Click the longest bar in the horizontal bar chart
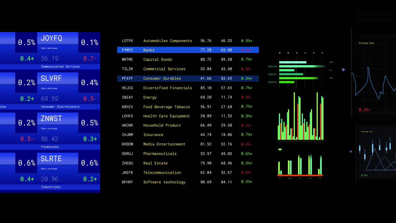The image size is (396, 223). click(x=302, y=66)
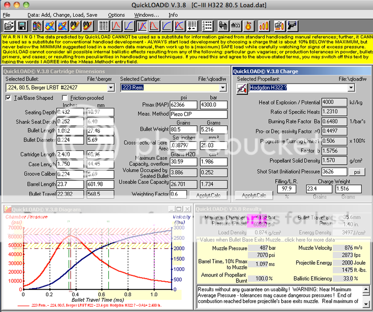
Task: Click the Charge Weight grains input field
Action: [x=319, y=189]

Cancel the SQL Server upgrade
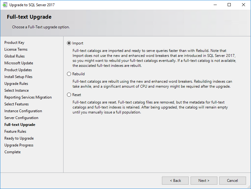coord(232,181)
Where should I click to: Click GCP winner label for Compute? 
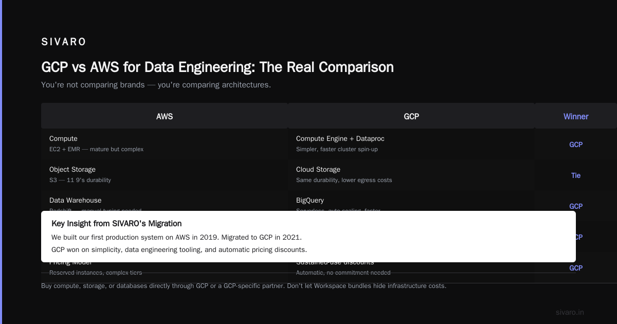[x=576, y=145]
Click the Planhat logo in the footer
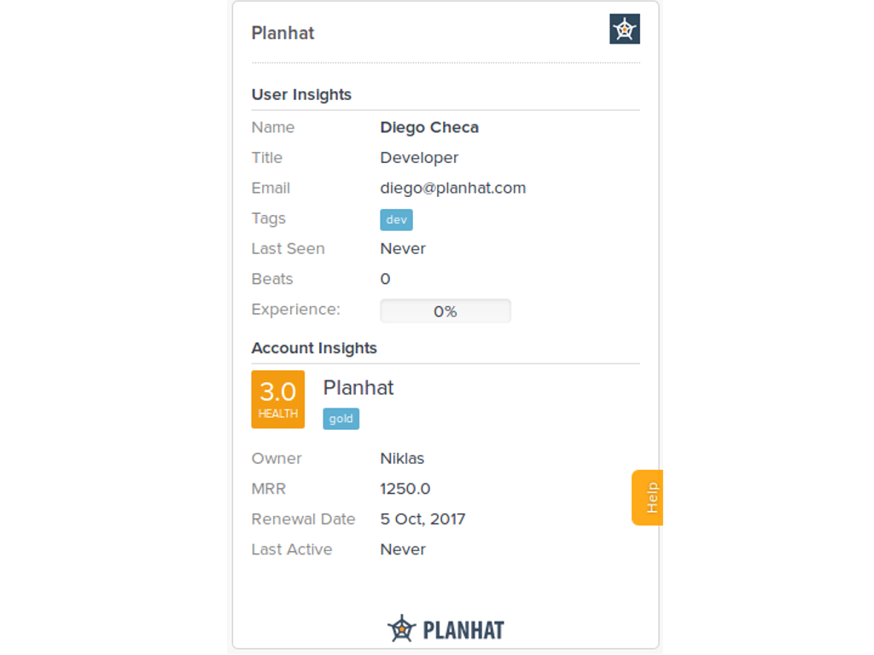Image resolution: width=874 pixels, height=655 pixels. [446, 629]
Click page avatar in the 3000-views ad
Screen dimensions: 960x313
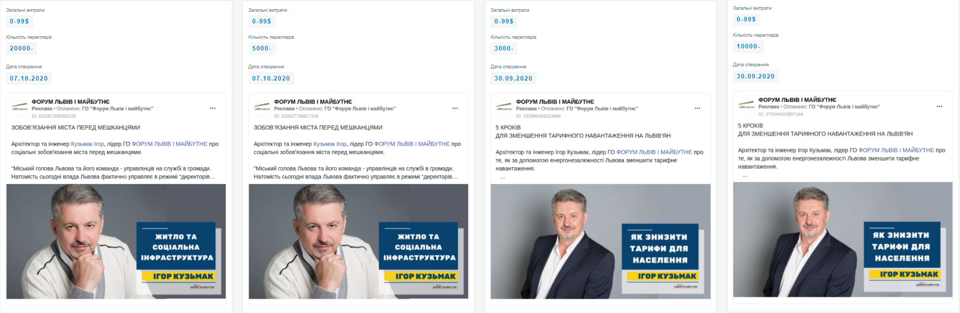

........

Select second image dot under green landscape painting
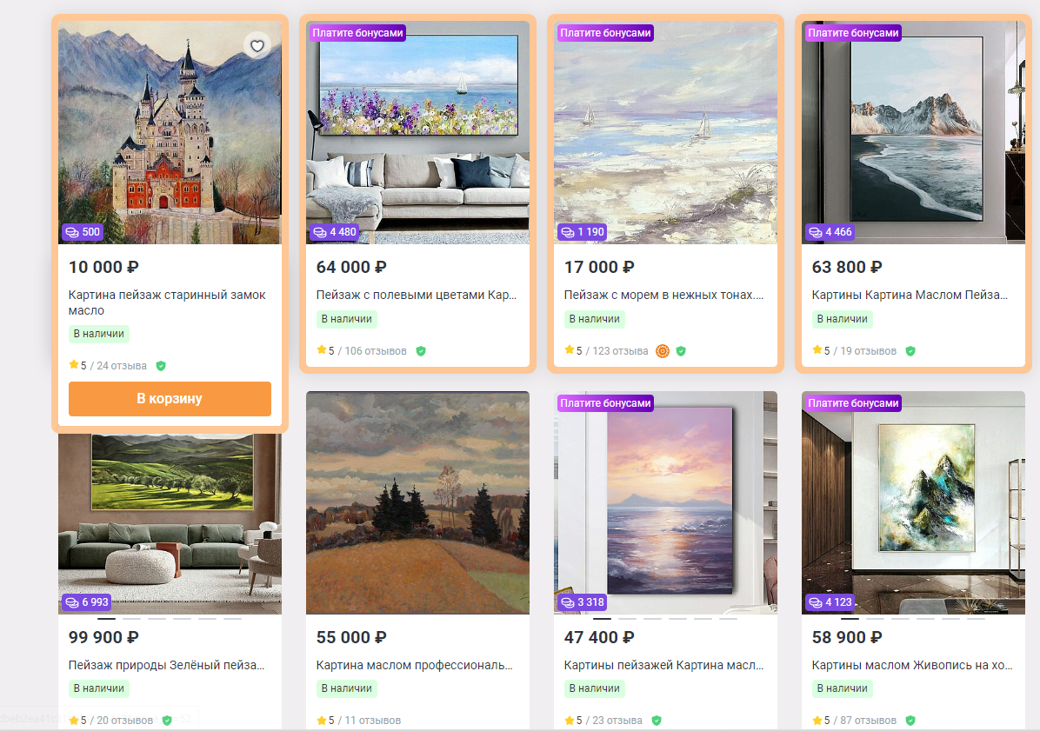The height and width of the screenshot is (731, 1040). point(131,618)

........

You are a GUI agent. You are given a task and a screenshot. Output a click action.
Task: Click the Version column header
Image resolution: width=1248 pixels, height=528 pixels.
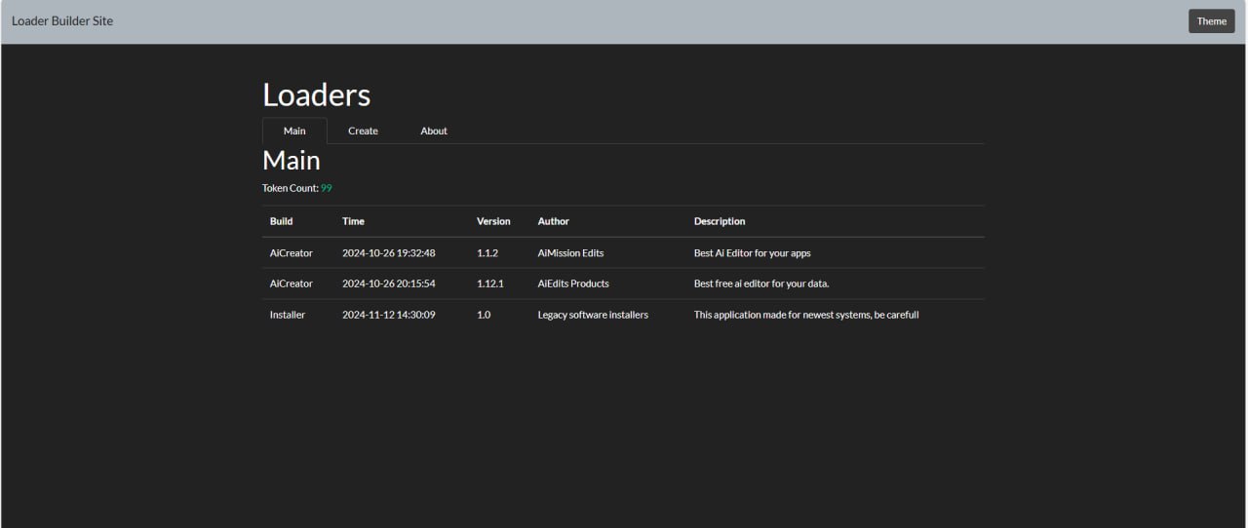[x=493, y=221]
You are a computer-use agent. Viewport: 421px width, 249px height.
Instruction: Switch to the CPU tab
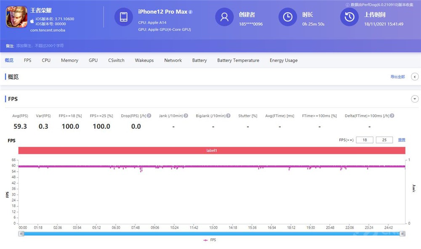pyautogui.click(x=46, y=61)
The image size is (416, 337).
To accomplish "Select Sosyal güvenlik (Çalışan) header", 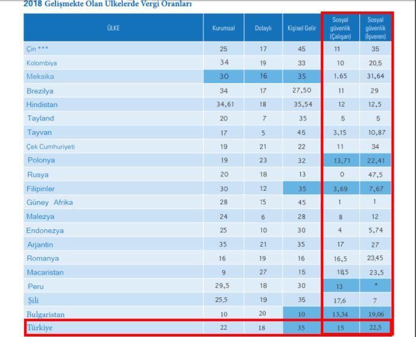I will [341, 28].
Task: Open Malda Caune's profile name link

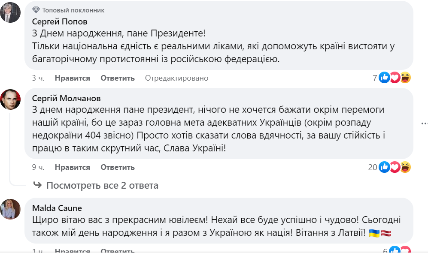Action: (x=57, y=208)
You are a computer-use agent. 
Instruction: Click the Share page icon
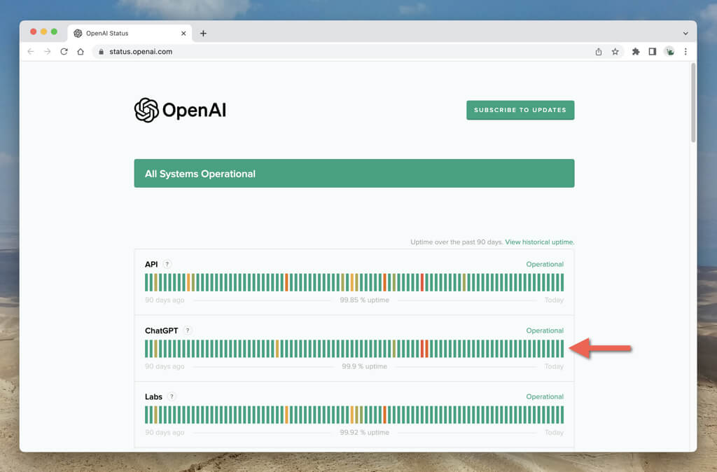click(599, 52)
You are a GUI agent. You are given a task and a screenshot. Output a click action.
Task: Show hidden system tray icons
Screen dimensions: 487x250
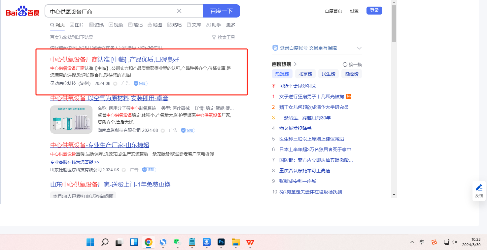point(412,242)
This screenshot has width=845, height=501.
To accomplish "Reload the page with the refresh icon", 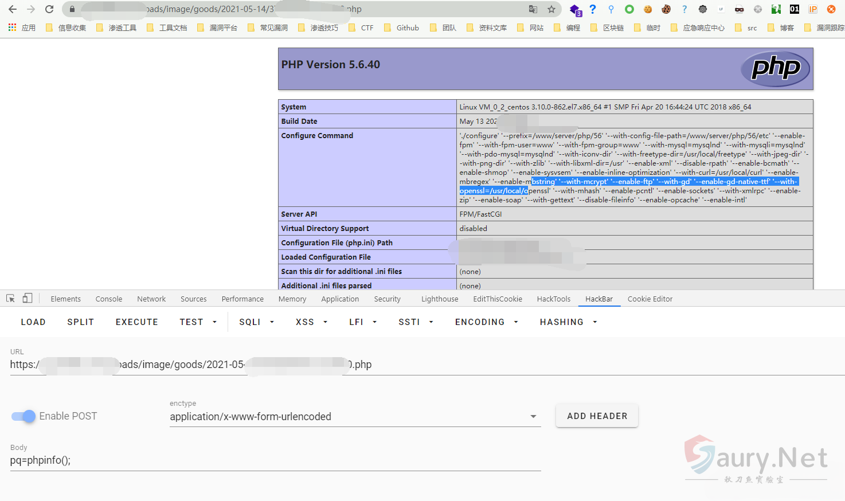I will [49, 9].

........

→ **Your goal**:
Copy only this from above: the line containing "Click the Planhat logo in the footer", the line containing "Screen dimensions: 960x313", and all lines between, printed exactly. Leave out the pictures.

→ **Exercise solution**:
Click the Planhat logo in the footer
Image resolution: width=874 pixels, height=655 pixels. [446, 629]
Click page avatar in the 3000-views ad
Screen dimensions: 960x313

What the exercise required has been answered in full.